The Animated Scene: Surviving the Grind
Whether you are relatively new to the animation industry, or if you've been at it a long time, the rigors of animation production can be brutal on an artist. Bear with me as I first take a look at the phenomenon of overwork in the animation studio, and then we'll take a look at some of the ways to make an intolerable situation survivable.
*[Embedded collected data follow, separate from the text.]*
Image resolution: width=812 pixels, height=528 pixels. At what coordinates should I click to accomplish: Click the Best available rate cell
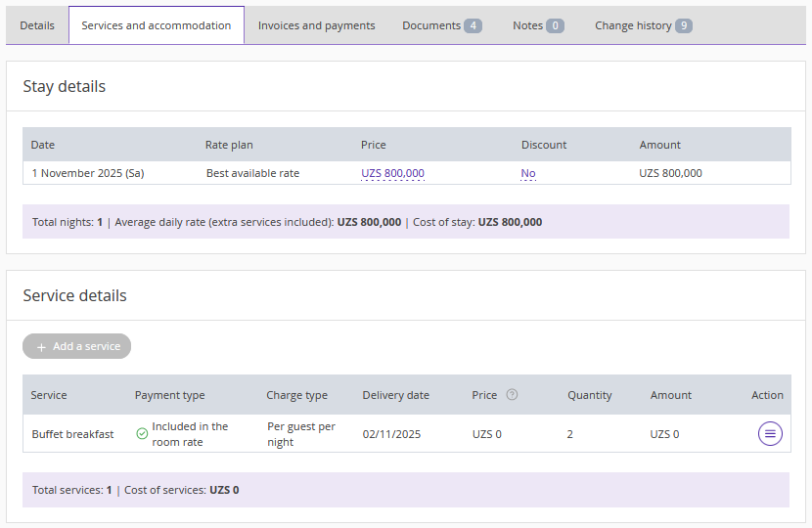(x=252, y=173)
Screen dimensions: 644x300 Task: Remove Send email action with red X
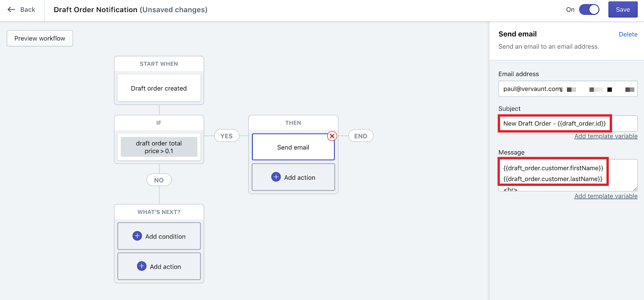[x=332, y=136]
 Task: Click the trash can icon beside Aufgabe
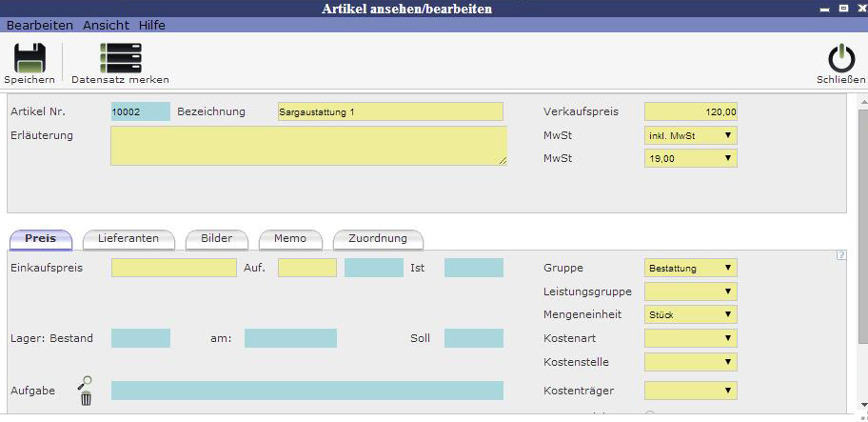[86, 398]
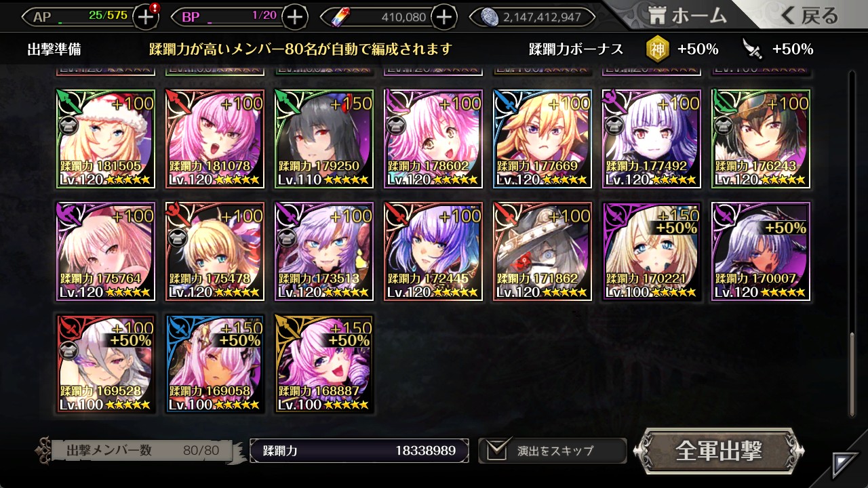Image resolution: width=868 pixels, height=488 pixels.
Task: Select the unit card with 蹂躙力 171862
Action: coord(543,251)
I see it happen over and over, especially with the fresh new animation talent, newly graduated out of one of the countless animation puppy mills offering an "animation education" these days, working late into the night at his or her first real job, trying so hard to make the grade. And then you see them dragging themselves in the next day, dark circles under their eyes, hair frazzled, clothes crumpled, chugging coffee or some kind of "energy" drink, desperately trying to please the new employer, but running on inadequate sleep and nutrition. Their social life suffers, of course, and if they have a husband, wife, boyfriend or girlfriend, or even children or pets at home, that relationship is soon feeling the strain, as the overextended artist so rarely even makes an appearance at home, and then only to fall comatose into their beds and die a dramatic animation death. The same thing happens to artists with decades of experience; when the schedule is unrealistic, the hours become unrealistic. And when that happens, if we're not careful, everybody loses.
animation is a work-intensive medium. When I remember back to the old-school hand-drawn days of enormous crews working around the clock, drawing and drawing and drawing, it is hard to believe we ever made animation that way, so impractical, so labor-intensive, so insane! Surely we will evolve, surely we are smart enough to "improve" the process, aren't we?
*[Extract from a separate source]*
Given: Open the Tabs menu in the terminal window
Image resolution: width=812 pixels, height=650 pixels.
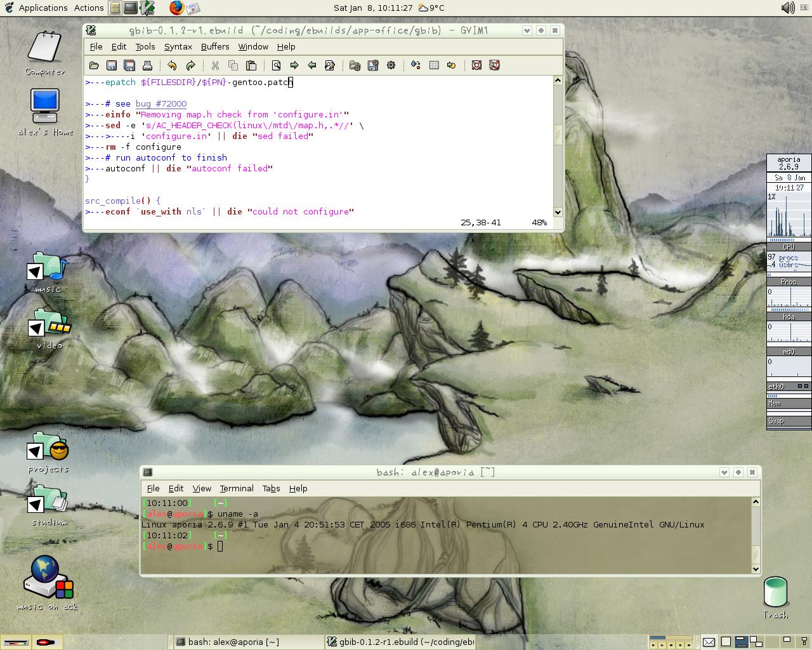Looking at the screenshot, I should [x=271, y=488].
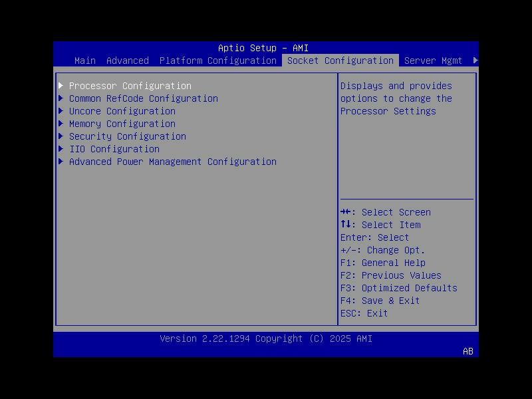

Now that our tools have changed completely, for the most part, and we are engaged primarily in a digital medium, so much has helped us supposedly streamline the process that we can now crank out animation a helluva lot faster than we ever did drawing on paper. But has this made the art of animation any less labor-intensive? Well, the producers and managers I have worked for in the last few years certainly seem to think so. Schedules have become so incredibly compressed, looking at the expectations going into most projects, it is really scary. Having based my animation time estimates on the hand-drawn process for so many years, I look at a modern-day schedule, and... holy crap, do they really think we can do it in that short a time? Be it feature films, games, or a TV series, the expectation of how long it takes to produce a foot, or a second, or a show, or a series of animation, has gotten insanely short, small and compressed. As the tools help us streamline the process, and things speed up, the schedules speed up too. Not proportionately, however. I think we may have streamlined the process up to 50% or so, but the schedules have speeded up more like 100%. It is out of whack, to be sure. Expectations are high, and the pressure is on, to produce animation fast!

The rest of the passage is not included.